2008/02/18

Superlativamente constringido - ei-lo: Deus à imagem e semelhança do Homem.

«O homem, é verdade, pode, por associação, utrapassar todos os seus inimigos reais e tornar-se mestre de toda a criação animal; mas não levanta ele logo imediatamente para si próprio inimigos imaginários, os demónios da sua fantasia, que o caçam com terrores supersticiosos e arruínam qualquer satisfação da vida? O seu prazer, como ele imagina, torna-se aos seus olhos um crime; a sua comida e o seu descanso dão-lhe ressentimento e culpa; o seu próprio sono e sonhos fornecem-lhe novos materiais para medo ansioso; e mesmo a morte, o seu refúgio de qualquer outra desgraça, apresenta apenas o pavor de infindáveis e inumeráveis sofrimentos. Nem o lobo molesta mais a tímida manada do que o faz a superstição ao íntimo ansioso dos desgraçados mortais.
Além disso, tem em conta, Demea, esta mesma sociedade através da qual ultrapassamos aquelas bestas saudáveis, os nossos inimigos naturais: que novos inimigos não levanta ela contra nós? Que sofrimento e miséria não ocasiona ela? O homem é o maior inimigo do homem. Opressão, injustiça, desprezo, violência, insubordinação, guerra, calúnia, traição, fraude; através disto atormentam-se uns aos outros mutuamente e depressa dissolveriam aquelas sociedades que formaram se não fosse o pavor de desgraças ainda maiores os esperarem em caso de separação. (...)

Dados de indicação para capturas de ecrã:
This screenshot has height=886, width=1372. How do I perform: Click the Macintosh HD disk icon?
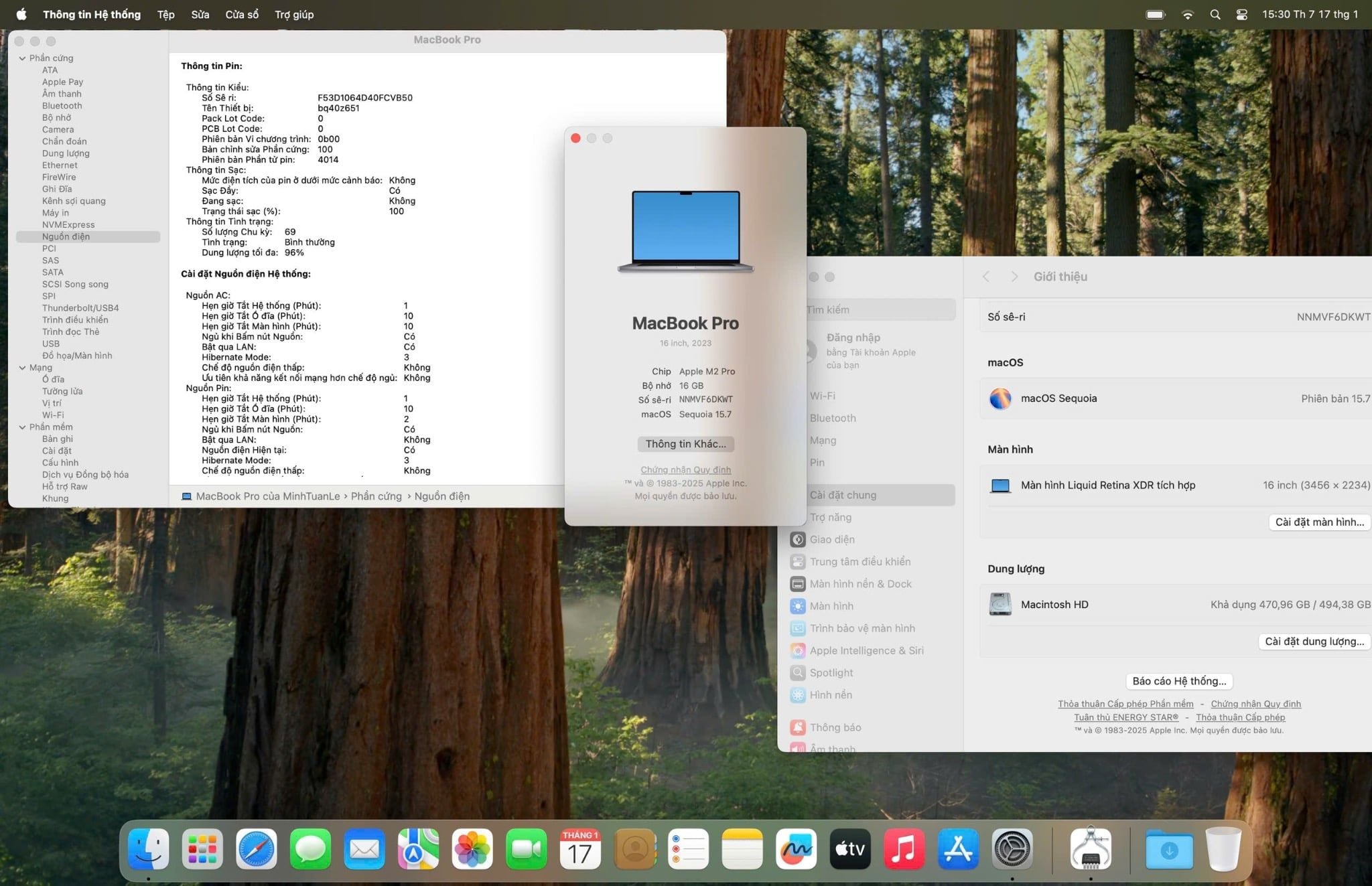tap(1001, 604)
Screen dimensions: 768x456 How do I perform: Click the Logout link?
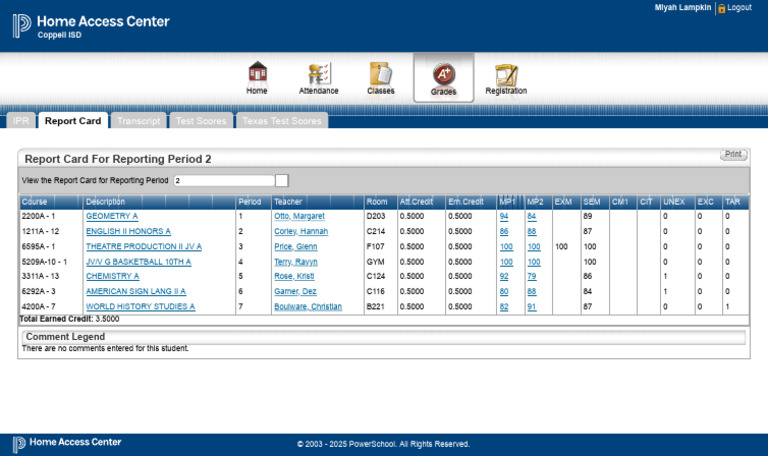(x=739, y=7)
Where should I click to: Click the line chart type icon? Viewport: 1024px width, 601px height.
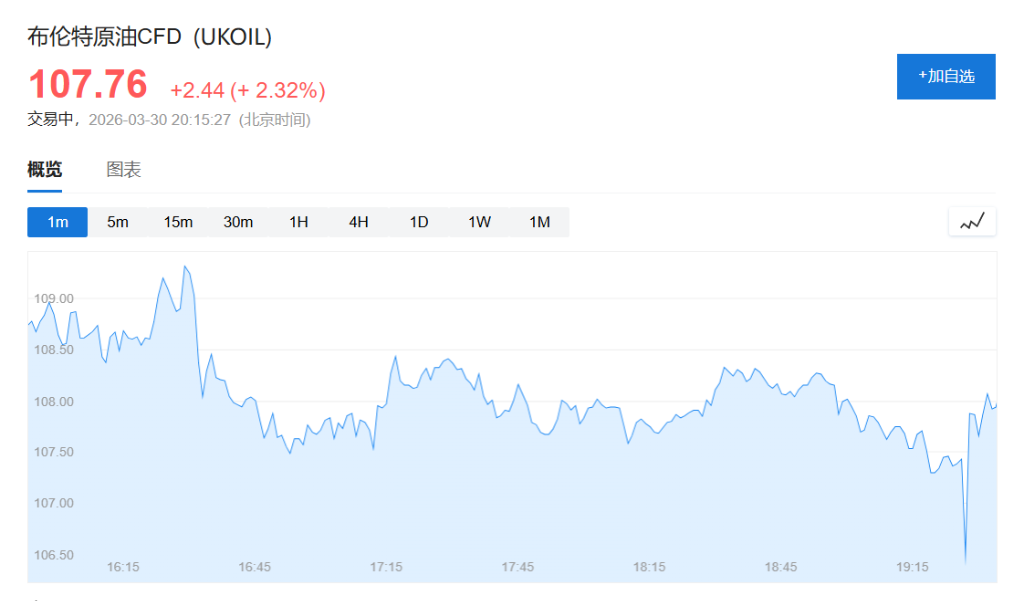coord(972,222)
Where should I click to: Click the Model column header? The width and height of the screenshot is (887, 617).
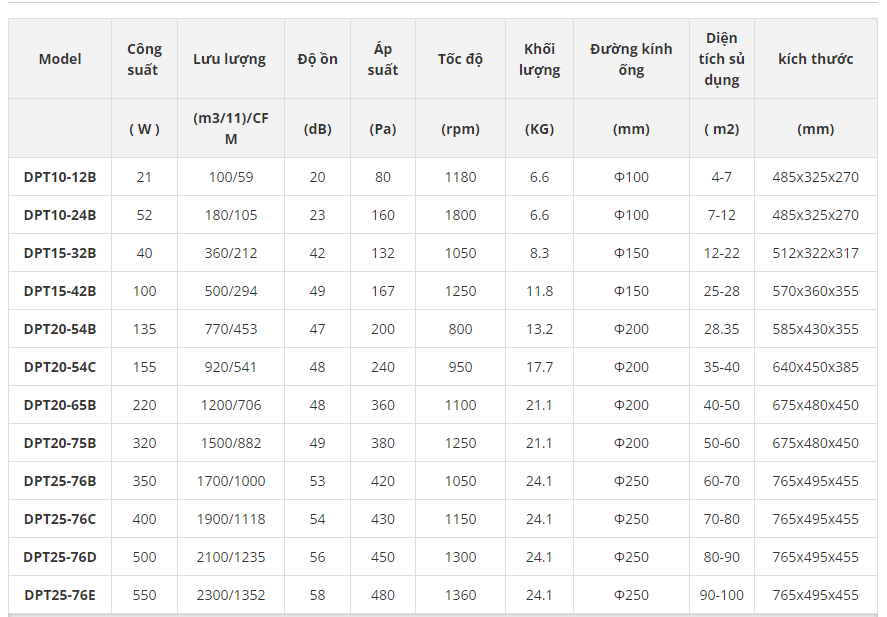(x=60, y=59)
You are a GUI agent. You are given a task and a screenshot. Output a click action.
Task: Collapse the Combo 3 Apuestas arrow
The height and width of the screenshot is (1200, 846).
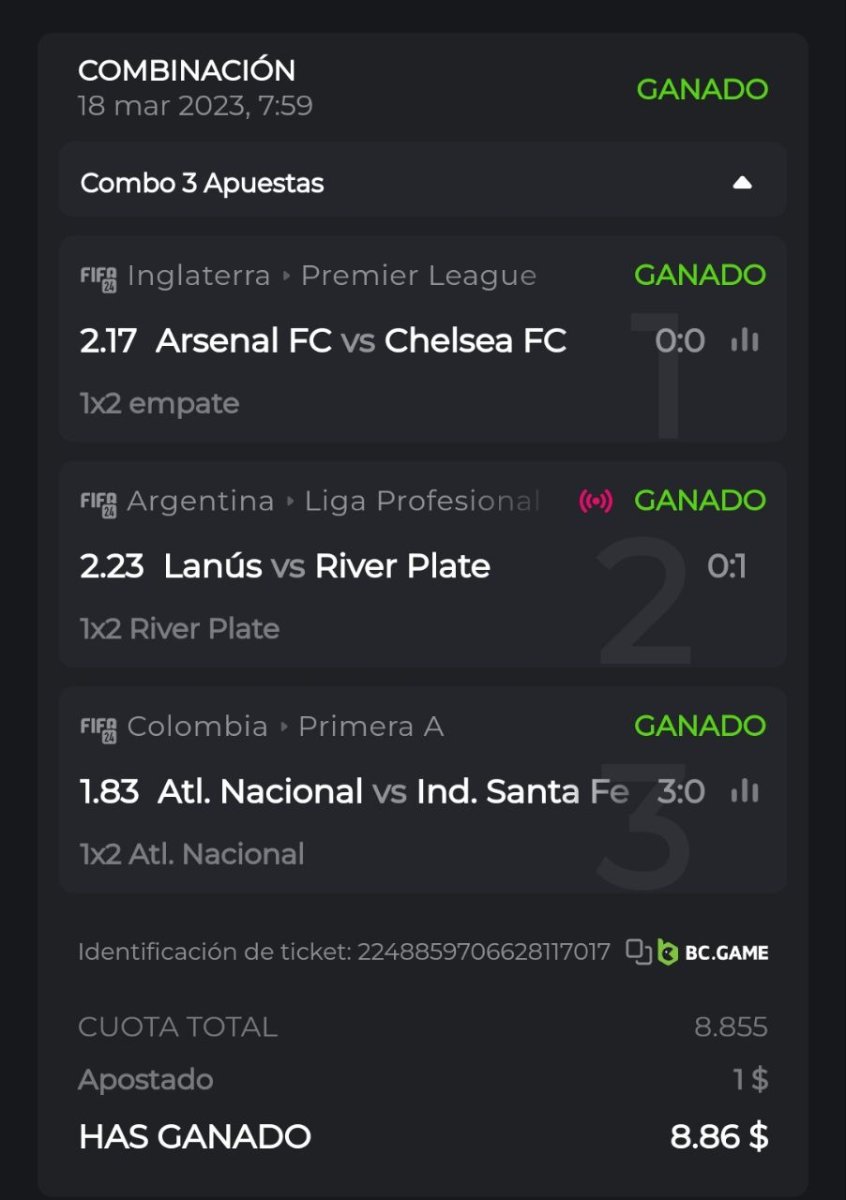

• Tarefas obrigatórias
A - Copie fielmente o trecho do excerto que começa em "Superlativamente constringido - ei-lo: Deus" e segue até "dos desgraçados mortais.".
B - Responda às perguntas sobre o excerto:
(i) Com que animal é comparada a superstição?
(ii) A quem se dirige diretamente quem fala?
(iii) Quem é apontado como o maior inimigo do homem?
Os itens não têm qualquer papel nesta atividade.

• Resultados
A -
Superlativamente constringido - ei-lo: Deus à imagem e semelhança do Homem.

«O homem, é verdade, pode, por associação, utrapassar todos os seus inimigos reais e tornar-se mestre de toda a criação animal; mas não levanta ele logo imediatamente para si próprio inimigos imaginários, os demónios da sua fantasia, que o caçam com terrores supersticiosos e arruínam qualquer satisfação da vida? O seu prazer, como ele imagina, torna-se aos seus olhos um crime; a sua comida e o seu descanso dão-lhe ressentimento e culpa; o seu próprio sono e sonhos fornecem-lhe novos materiais para medo ansioso; e mesmo a morte, o seu refúgio de qualquer outra desgraça, apresenta apenas o pavor de infindáveis e inumeráveis sofrimentos. Nem o lobo molesta mais a tímida manada do que o faz a superstição ao íntimo ansioso dos desgraçados mortais.

B -
(i) Com o lobo.
(ii) A Demea.
(iii) O próprio homem.